The great supermarket rip off

Rue the day that price scanning came into being. I have never been a fan. It only serves to make the supermarket owner richer, faster and dishonestly. It also serves to frustrate consumers like me who habitually check their bills. For shoppers who don’t, you are playing right into their hands.

As a regular visitor to the supermarket, two to three times a week, I consider myself a highly valued customer, making a real contribution to the company’s bottom line.

So being a very important person, I get extremely irate when I feel I am being rip-offed.

There are two kinds of rip-offs. There is the one kind that is controllable and the other kind that is uncontrollable.

The controllable kind is where you notice that an item is overpriced, you know you can get the exact same thing elsewhere a lot cheaper. You make a conscious effort to leave the item and move to the next one on your shopping list. You are in control.

The uncontrollable kind is where you check the price, feel comfortable with the amount that you are going to pay, but when you get to the checkout the supermarket scanner shows up a different, much higher price (that’s if you can even see the monitor or are watching it as your goods check through).

If you don’t manage that, you may be alerted to the fact that you have been ripped off when your mental calculation of the cost of all the goods in your basket does not tally with what you are asked to pay at the till.

Do you check your bill?

This is the main point of this blog.

Check your bill.

I always check my bill and there if often, I’m even prepared to say, usually, a pricing discrepancy. There is one supermarket where I shop which regularly has many specials. But the price advertised in the promotion leaflet, differs from the price you pay at the till. It seems to happen a lot with their fresh fruit and vegetables.

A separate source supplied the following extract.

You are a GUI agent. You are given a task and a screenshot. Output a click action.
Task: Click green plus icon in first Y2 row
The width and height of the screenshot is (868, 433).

I was once given the explanation that the computerised cash registers do not update as quickly as the promotions are listed. No excuse. You must insist that you pay the shelf price when you get to the till. In some countries, not only do you get to pay at the advertised price, you are entitled to a free item. See the code of scanning on:http// (1)

When I check my bill, there can be a 50c to $3 price difference. This may not be much in itself, but multiply that by three times a week, four times a month. Then take that number and multiply it by the number of shoppers who visit the store every day.

Supermarkets are making a huge amount of money by scanning in goods for more than what they are marked on the shelf. It must be millions and millions and millions. Enough to put you off shopping for life.

But, since you can’t stop buying groceries, get into the habit of checking your till slip.